I was working in the Transfusion Service of a large hospital. We had been transfusing a patient with cryosupernate (cryo-poor plasma) for several weeks. Then we received an order to transfuse with two units of cryoprecipitate. I called the nursing unit to verify the order. The nurse confirmed the order and I asked her to verify with the ordering physician. A few moments later, an irate resident called and wanted to know why his orders were being questioned. I explained that we had been transfusing with cryo-poor plasma for several weeks. I asked him to clarify the order with the patient's attending physician. About 5 minutes later I again spoke with the resident who was very apologetic. He cancelled the previous order and stated that it should have been for cryosupernate. He then stated, "cryoprecipitate, cryosupernate, what's the difference?" I proceeded to explain the difference: cryosupernate was plasma with the cryoprecipitate (clotting factors) removed. The resident thanked me for the information and for questioning the order which prevented possible harm to the patient.

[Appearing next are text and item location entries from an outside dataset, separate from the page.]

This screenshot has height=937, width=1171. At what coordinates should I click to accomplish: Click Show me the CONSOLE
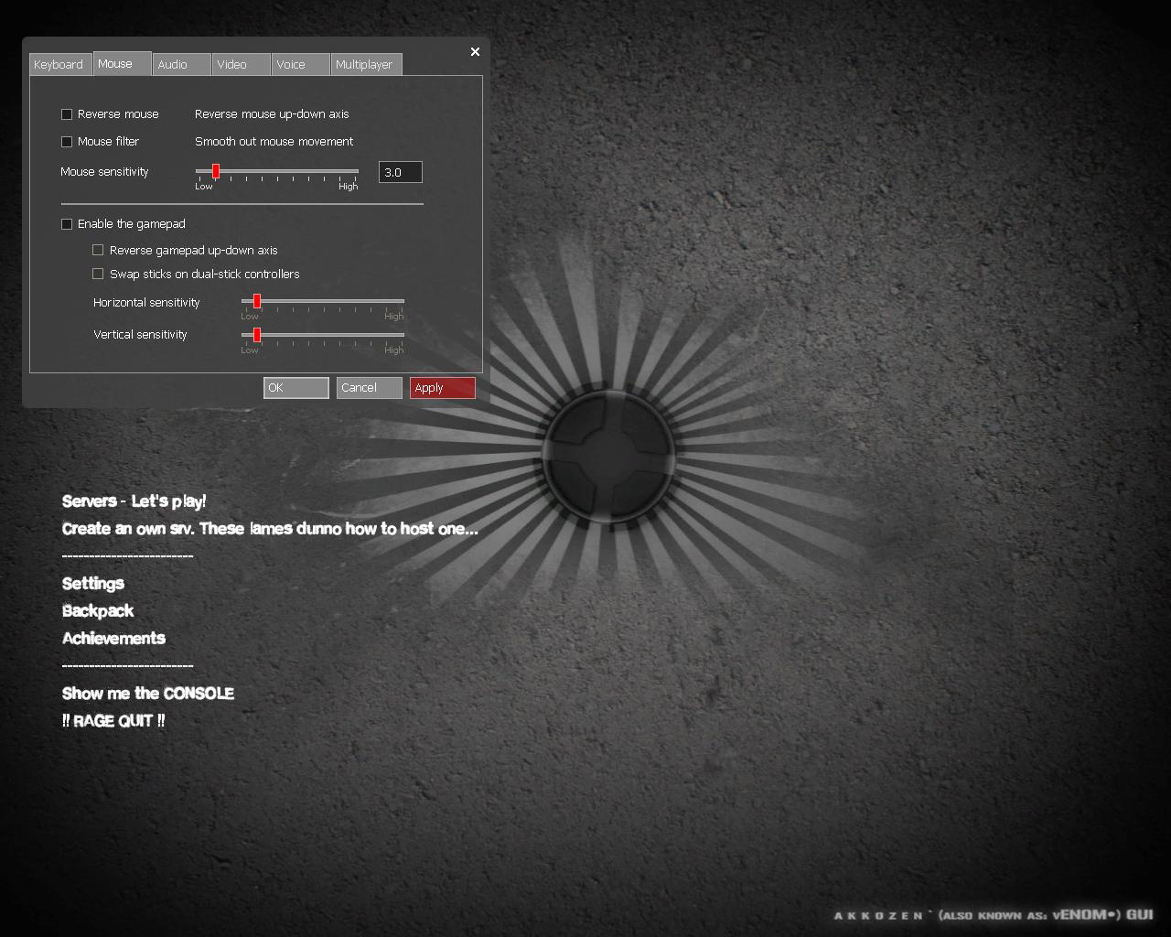click(147, 693)
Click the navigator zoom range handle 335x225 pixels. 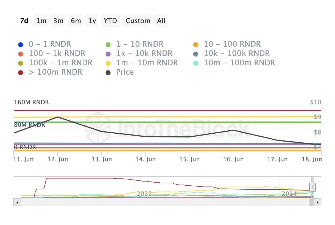coord(312,187)
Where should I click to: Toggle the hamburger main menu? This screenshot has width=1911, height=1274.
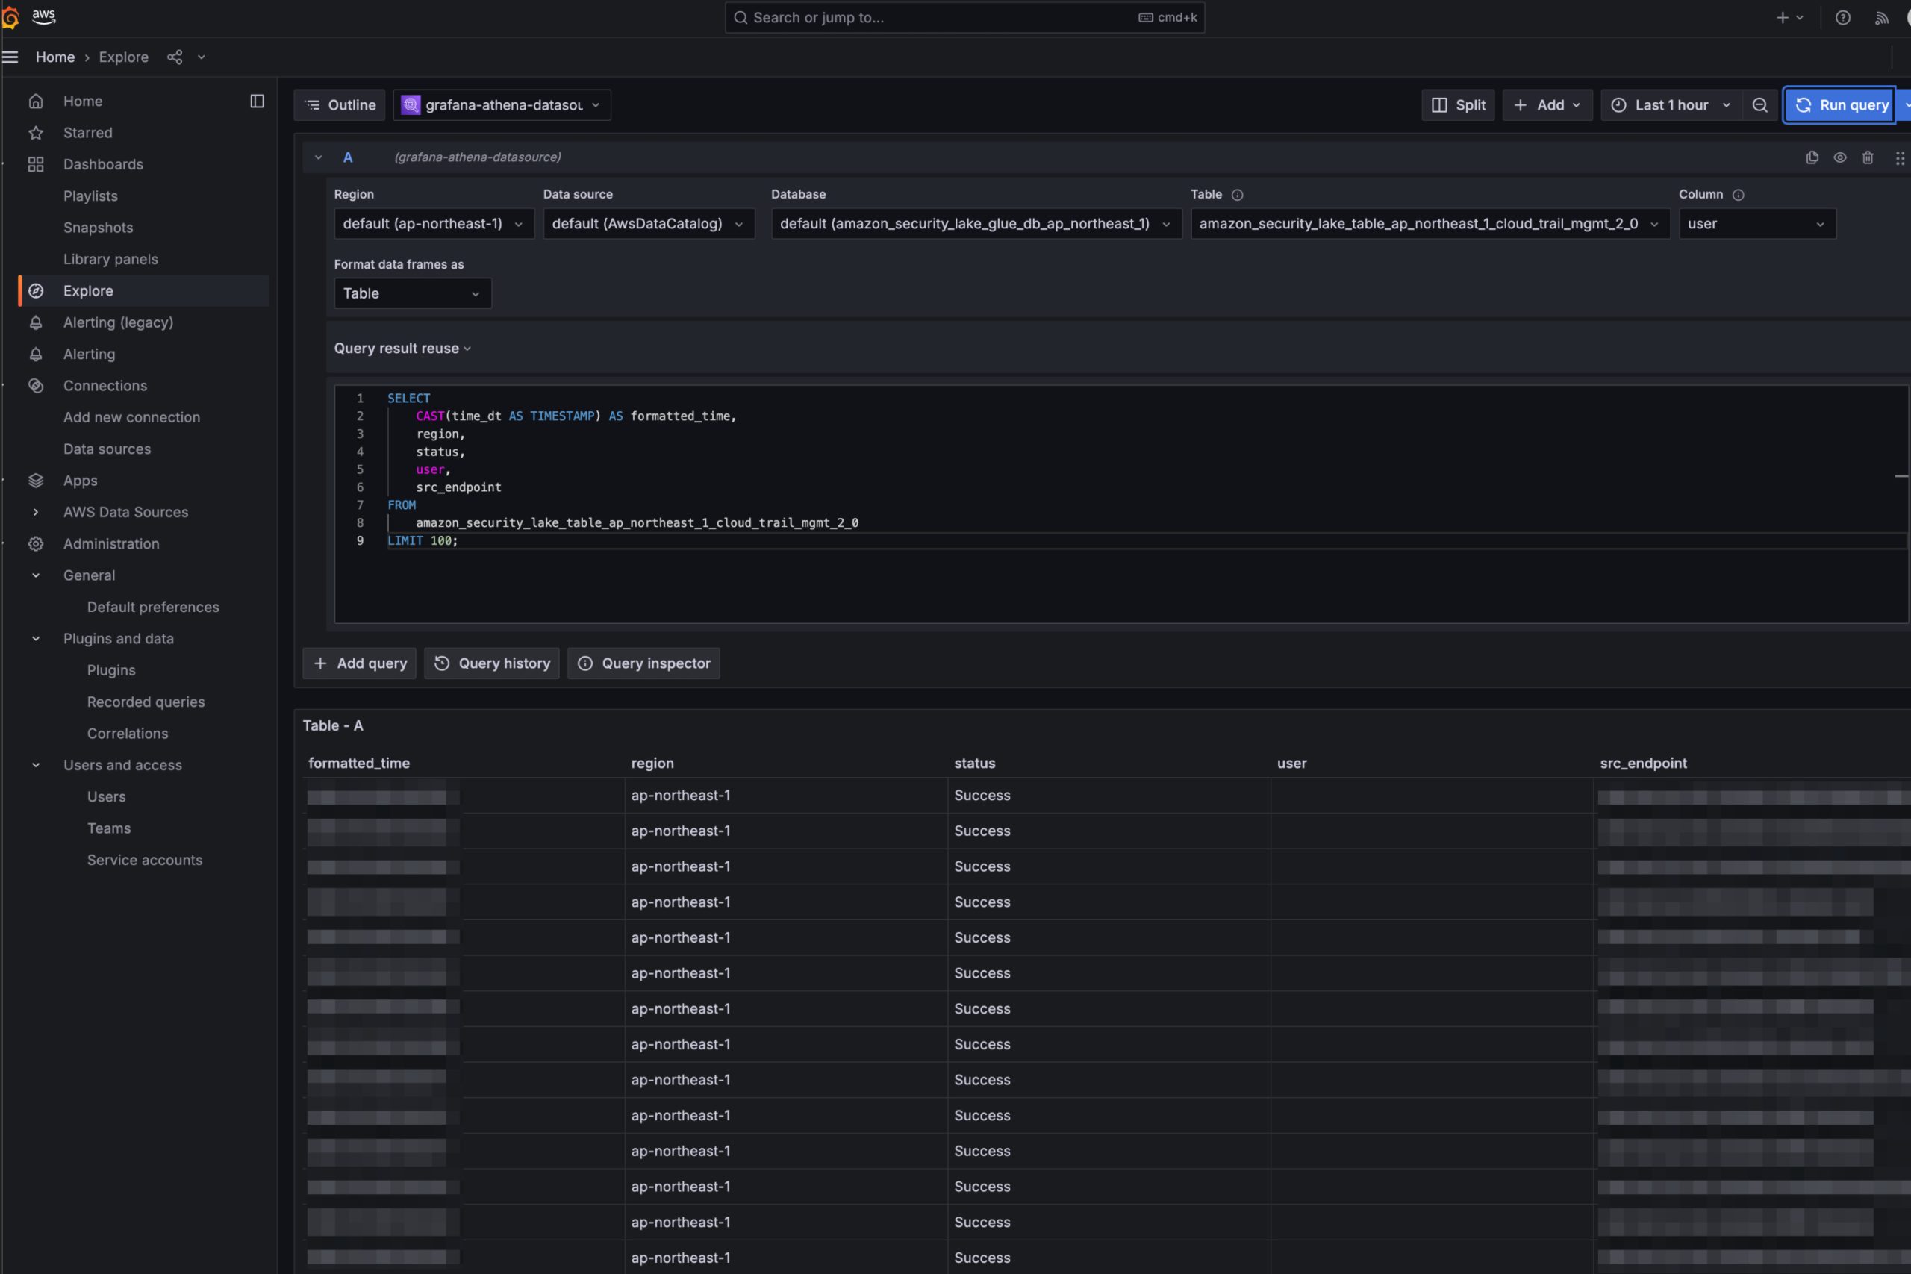11,57
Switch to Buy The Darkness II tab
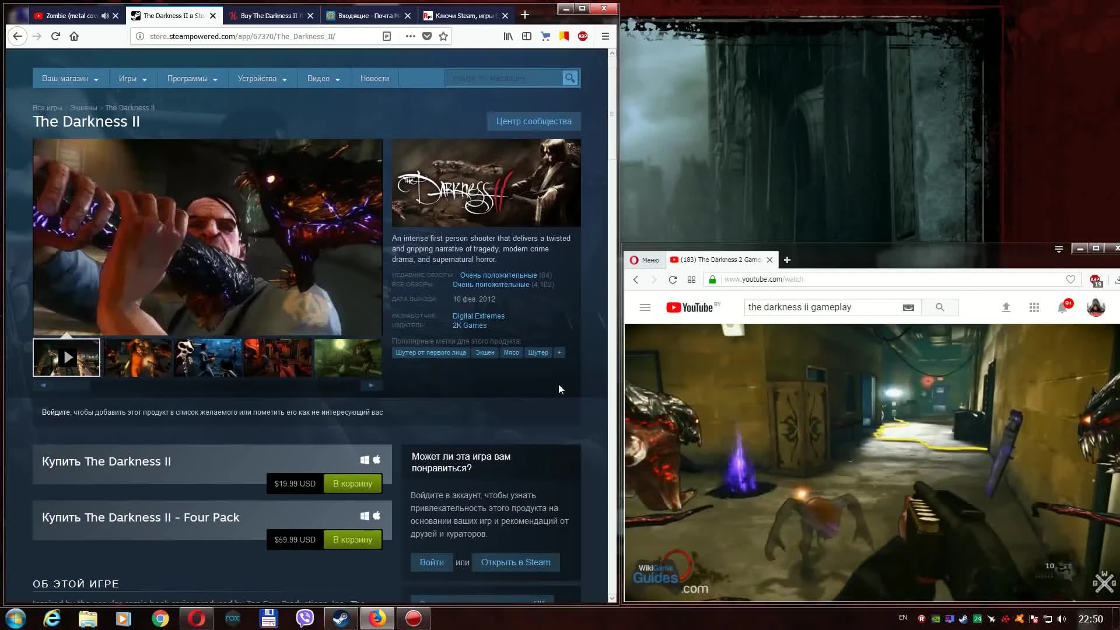The width and height of the screenshot is (1120, 630). pyautogui.click(x=268, y=16)
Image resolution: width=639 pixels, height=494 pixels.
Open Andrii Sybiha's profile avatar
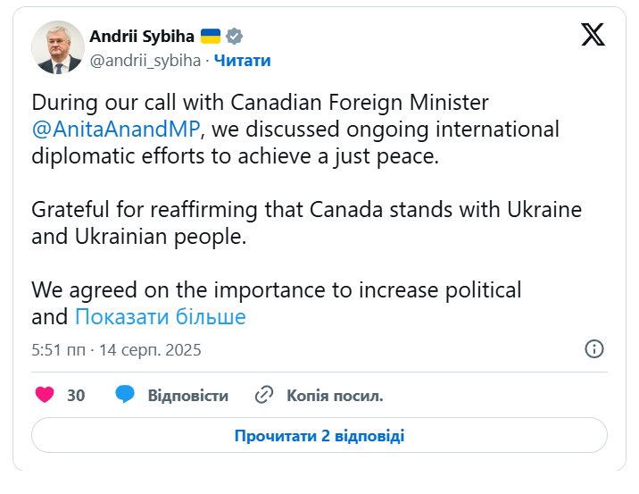tap(58, 47)
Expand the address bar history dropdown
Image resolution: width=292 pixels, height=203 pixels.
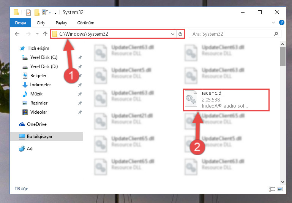(x=173, y=34)
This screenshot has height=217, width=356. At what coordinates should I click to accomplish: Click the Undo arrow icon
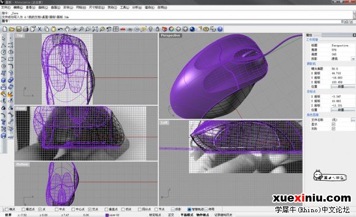point(60,29)
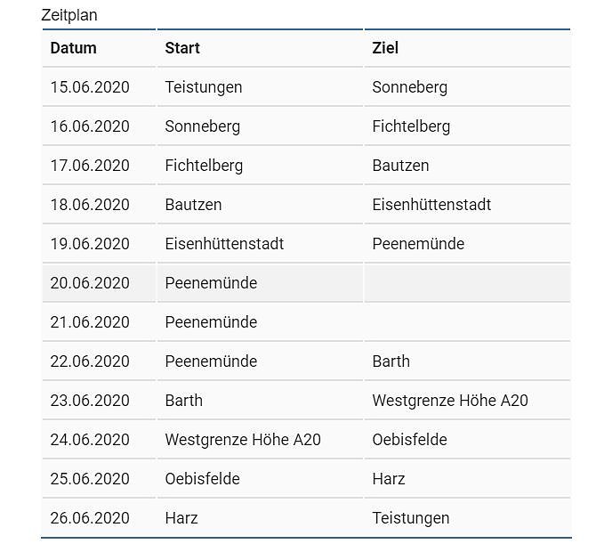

Several years ago, our Hematology Department was working up a peripheral blood specimen for CBCD and Reticulocyte count prior to a bone marrow aspiration. The reason for the bone marrow was extreme thrombocytopenia. The specimen collected in our lab yielded a normal platelet count, so we contacted the physician. A recollect was submitted verifying our normal count was correct. The oncologist contacted the phlebotomy collection lab at an outside vendor to track the initial error. We had already discussed with the oncologists the possibility of improper collection with a clotted specimen. The initial sample that was used to refer the patient to the oncologist was indeed clotted. We saved a person from having to undergo an unnecessary invasive technique and additional expense not to mention undue stress.
In participating in a local church's healthfair in May 2017, I did a glucose on a gentleman, and it came back as greater than 500 mg/dL! I did not let him leave until we contacted the church's nurse who would do the follow-up. Interestingly, the gentleman had an insulin pen which he promptly injected into himself right then and there!!